Question

I know that creating and using cursors in SQL is neither safe nor efficient but sometimes it's the only alternative. And right now it is the only alternative I have.

My question not how to avoid using cursors but how safe safe and what performance issues I will incur if the cursor is only operating on a temp table created on the fly within a stored procedure. I know cursors run slower than set operations and put a lock on tables that they're iterating. My temp table is a relatively small table containing just one field of type int and max 50 records.

DECLARE @pD int

DECLARE CurDB CURSOR FOR            
SELECT pD FROM #mD
open CurDB
fetch next from CurDB into @pD
etc...
Was it helpful?

Solution

Yes it's safe! And no! Cursors usually don't put a lock on the tables it's iterating.
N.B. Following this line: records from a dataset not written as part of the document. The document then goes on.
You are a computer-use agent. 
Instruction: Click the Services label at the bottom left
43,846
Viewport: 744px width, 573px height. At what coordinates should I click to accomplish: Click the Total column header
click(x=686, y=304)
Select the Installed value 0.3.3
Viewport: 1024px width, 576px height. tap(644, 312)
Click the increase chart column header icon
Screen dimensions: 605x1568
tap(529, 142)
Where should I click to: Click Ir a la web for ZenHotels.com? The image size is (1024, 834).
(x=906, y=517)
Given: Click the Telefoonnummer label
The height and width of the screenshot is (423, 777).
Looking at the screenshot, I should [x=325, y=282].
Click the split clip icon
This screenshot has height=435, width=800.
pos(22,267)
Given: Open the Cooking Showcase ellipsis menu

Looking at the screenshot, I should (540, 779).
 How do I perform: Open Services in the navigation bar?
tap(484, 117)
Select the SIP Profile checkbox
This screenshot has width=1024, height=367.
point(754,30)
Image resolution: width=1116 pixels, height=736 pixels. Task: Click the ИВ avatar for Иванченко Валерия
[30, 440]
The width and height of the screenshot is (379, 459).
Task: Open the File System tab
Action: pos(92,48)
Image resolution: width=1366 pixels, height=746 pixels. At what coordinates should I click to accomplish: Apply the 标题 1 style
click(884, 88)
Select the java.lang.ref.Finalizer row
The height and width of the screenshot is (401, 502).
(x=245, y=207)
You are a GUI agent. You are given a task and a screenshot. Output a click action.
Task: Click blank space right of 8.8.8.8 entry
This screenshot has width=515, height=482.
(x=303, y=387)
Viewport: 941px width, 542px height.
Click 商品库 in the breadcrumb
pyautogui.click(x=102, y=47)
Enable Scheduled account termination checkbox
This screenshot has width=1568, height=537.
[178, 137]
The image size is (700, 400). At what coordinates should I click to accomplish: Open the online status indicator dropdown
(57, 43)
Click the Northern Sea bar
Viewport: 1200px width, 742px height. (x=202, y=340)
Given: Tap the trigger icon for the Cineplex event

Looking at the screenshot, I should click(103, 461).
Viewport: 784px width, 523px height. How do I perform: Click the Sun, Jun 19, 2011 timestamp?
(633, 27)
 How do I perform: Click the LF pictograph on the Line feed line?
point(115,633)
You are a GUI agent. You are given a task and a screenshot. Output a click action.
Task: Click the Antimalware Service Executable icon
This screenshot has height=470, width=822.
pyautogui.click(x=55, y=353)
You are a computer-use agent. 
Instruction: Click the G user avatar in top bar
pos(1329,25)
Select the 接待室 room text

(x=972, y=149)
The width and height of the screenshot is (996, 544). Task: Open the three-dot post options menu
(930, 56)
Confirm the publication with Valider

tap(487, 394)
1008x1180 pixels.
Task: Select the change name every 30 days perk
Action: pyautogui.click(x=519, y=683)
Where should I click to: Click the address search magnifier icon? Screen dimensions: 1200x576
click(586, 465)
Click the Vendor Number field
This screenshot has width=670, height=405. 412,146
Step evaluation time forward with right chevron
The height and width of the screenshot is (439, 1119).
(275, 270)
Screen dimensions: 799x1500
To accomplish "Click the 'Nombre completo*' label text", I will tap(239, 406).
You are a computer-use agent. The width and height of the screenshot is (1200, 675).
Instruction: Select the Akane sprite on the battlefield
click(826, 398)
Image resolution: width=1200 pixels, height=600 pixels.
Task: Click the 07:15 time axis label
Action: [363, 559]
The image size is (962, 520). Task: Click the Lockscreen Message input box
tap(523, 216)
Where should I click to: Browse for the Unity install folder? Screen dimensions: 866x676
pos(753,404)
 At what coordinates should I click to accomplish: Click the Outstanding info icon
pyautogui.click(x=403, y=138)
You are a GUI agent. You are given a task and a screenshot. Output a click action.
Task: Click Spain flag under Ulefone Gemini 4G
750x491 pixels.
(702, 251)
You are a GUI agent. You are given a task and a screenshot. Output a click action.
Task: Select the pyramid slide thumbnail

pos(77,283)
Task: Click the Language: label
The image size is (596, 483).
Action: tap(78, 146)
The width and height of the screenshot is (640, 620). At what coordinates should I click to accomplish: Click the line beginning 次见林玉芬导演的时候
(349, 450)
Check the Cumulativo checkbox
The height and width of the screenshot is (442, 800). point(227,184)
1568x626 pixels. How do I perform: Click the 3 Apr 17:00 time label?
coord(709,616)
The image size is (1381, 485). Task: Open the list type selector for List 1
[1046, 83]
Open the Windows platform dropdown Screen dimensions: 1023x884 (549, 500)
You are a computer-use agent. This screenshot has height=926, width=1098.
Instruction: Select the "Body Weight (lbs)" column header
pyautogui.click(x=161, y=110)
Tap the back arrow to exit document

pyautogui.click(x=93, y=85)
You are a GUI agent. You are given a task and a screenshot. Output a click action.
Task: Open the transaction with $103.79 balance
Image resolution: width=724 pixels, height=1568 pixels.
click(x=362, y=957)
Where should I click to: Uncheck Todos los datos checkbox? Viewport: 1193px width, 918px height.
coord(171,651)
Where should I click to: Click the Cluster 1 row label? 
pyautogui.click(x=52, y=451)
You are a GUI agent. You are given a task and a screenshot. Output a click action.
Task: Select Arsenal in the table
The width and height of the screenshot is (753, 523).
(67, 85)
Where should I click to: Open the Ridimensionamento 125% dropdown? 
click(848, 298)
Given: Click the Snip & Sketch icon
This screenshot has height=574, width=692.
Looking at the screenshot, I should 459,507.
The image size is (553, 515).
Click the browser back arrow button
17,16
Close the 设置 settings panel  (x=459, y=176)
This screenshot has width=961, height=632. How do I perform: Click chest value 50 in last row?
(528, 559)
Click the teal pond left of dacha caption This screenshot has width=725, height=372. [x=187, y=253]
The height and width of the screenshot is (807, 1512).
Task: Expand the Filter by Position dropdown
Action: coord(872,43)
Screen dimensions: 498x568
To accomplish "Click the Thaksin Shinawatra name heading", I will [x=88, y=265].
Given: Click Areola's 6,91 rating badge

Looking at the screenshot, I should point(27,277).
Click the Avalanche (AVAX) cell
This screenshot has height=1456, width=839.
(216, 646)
Also for better performance most of times you can declare your cursor with FAST_FORWARD (if they are no updating the table it's iterating over).

You can see the documentation about DECLARE CURSOR

Also 99.9% of times you can write a nice query with relational logic to do the same work a cursor can do, but usually faster and using less memory.

In fact cursor are no only clumsy but they perform bad at using memory, temp tables also ill consume RAM (or the tempdb, probably both).

Performance is not only about time and CPU cycles, it's about resources!